What do you see for the future of design?
The best direction would be towards a sustainability that reveals opportunities to improve quality, increase value and spur innovation. William McDonough's 'Cradle to Cradle: Remaking the way we make things present' presents a timeless framework characterised by principles derived from nature - the most pertinent in this context being that everything is a resource for something else. In nature the 'waste' of one system becomes a food for another. Everything can be designed to be disassembled and safely returned to the soil as a biological nutrients or re-utilised as high quality materials for new products as technical nutrients without contamination. Rather than, seeking to minimise the harm we inflict, Cradle to Cradle reframes design as a positive, regenerative force - one that creates footprints to delight rather than lament in.

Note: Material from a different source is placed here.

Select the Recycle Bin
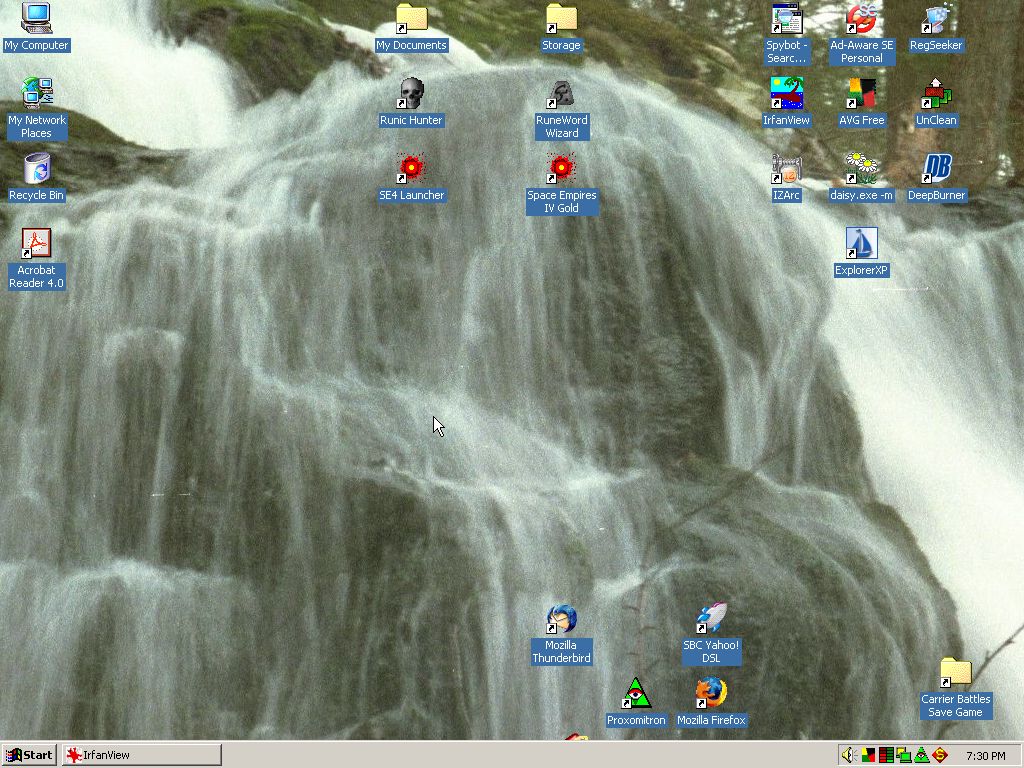This screenshot has height=768, width=1024. 36,168
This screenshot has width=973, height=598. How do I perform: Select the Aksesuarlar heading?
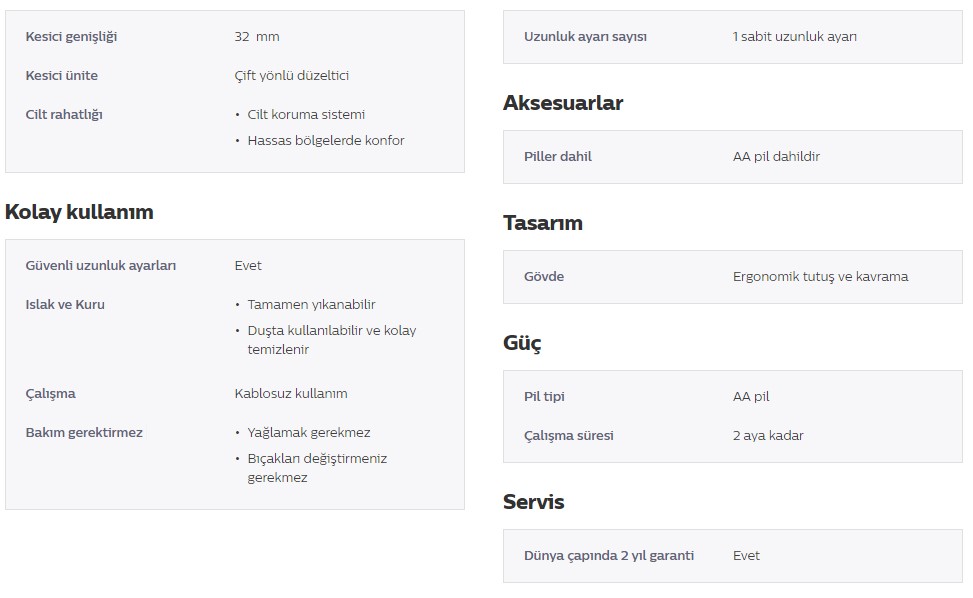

What do you love most about your work?
I find interiors endlessly fascinating because they make and shape new realities. The architect Robert Stern wrote 'the dialogue between client and architect is about as intimate as any conversation you can have, because when you're talking about building a house, you're talking about dreams.' The same is true, if not more so, for interior designers, I'm biased, of course, but from my perspective, buildings should be designed from the inside out, with a personal experience at the centre. In the West, we spend 87% of our lives inside buildings. Aside from offering shelter, safety and contentment, our interiors are an expression of the way we live, they shape our everyday routines and fundamentally affect our wellbeing. I believe that if you look after your space, your space will look after you. There is so much more to it than the largely shallow discourse that covers it - it is so much more than aesthetics. Whether it's the intimacy of the home, the efficiency of an office, the spectacle of a nightclub or the luxury of high-end fashion, what ties all our work together is the relationship between people and space. The objective is not simply to make a space feel special, but to make people feel special within it. A happy client and a well finished project gives me a great sense of purpose and achievement.
What is your favourite project to date and why?
I can't choose a favourite but I will always be particularly fond of my first retail project for Moda Operandi, Belgravia and my first hospitality project Chess Club, Mayfair. Both clients were dreamy in that they gave me clear briefs and boundaries in regards to deadlines and budgets and then gave me free reign to play.